IceCube, ANTARES and KM3NeT and the low energy neutrino detectors will provide search triggers. On the base of these triggers we will select the GW data stretches around this time with a typical time windows spanning from 500 o 1000 s. In parallel longer stretches of data will be selected adjacent to those windows to assess the statistical confidence of the detection. We will use data of the LIGO and Virgo interferometers, located in different sites on the Earth. This implies that the arrival time of GW signal in the various detectors has difference of several milliseconds depending on the source location in the sky. The high energy neutrinos produced from turbulent gaseous environments left over by supernova explosions and emitted far from the core, will provide this information.
The main concern to extract GW triggers related to supernovae explosions, is to develop efficient method for extracting this category of signal from the noisy data provided by the network of advanced GW detectors, as LIGO and Virgo.
We propose to solve the problem of searching these features in the time-frequency plot of the GW data by using pattern recognition techniques.

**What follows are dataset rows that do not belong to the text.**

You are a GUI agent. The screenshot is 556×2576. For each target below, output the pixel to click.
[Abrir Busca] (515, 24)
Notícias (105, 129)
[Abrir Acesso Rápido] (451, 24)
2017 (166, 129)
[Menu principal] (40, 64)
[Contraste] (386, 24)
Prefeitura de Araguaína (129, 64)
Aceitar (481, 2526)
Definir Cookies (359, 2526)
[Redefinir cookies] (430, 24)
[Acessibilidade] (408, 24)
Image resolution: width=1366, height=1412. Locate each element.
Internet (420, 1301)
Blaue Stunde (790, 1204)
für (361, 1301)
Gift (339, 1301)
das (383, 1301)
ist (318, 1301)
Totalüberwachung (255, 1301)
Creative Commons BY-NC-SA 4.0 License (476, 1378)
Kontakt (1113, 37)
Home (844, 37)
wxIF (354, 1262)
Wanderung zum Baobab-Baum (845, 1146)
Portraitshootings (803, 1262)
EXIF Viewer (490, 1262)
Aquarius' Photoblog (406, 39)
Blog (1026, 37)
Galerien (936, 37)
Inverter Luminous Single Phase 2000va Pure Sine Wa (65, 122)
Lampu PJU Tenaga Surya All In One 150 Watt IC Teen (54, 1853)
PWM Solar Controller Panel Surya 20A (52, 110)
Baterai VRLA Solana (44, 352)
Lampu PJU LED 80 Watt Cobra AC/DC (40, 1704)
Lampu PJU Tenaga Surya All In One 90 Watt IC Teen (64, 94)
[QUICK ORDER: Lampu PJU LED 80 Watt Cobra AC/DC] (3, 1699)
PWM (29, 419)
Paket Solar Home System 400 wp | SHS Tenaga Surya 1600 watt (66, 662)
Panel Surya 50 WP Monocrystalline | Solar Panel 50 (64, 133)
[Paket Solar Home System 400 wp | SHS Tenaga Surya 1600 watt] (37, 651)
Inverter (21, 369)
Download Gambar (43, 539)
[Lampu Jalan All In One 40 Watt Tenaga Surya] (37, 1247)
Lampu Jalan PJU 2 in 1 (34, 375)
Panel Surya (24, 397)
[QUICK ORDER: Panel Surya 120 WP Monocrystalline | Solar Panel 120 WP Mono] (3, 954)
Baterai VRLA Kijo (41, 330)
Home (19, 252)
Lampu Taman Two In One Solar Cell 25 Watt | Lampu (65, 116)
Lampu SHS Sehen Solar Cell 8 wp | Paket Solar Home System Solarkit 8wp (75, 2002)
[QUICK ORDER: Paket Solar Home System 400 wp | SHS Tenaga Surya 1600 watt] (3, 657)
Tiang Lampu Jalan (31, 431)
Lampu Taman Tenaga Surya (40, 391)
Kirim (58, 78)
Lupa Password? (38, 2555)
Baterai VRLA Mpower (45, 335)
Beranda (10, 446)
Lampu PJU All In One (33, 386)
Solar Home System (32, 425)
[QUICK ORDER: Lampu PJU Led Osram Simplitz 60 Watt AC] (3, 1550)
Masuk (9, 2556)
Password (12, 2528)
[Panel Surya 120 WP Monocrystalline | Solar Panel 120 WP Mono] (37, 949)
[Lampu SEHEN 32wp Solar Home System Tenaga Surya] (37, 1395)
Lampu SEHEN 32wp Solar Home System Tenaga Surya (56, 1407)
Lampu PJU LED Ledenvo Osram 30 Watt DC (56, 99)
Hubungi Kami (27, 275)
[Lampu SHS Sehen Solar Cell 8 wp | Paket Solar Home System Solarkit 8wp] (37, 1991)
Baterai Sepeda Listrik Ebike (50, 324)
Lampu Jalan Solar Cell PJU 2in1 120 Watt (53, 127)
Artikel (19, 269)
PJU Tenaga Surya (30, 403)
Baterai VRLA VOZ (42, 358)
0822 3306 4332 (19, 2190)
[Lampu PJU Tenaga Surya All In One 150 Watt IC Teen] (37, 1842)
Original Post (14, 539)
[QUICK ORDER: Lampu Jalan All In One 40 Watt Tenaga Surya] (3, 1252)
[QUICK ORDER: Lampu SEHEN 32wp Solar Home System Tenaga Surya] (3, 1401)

In this case the generation of the training set will be based on phenomenological templates of GW signals, emitted by supernovae. These are provided by the numerical relativity groups as that of the university of Valencia, member of the Virgo collaboration. First these signals will be embedded in Gaussian noise to debug the algorithm and then we will inject them in the real data to measure the efficiency.
As for all applications dealing with image analysis, the most efficient computational approach is based on the use of dedicated computers equipped with the last generation of Graphical Processing Units (GPUs).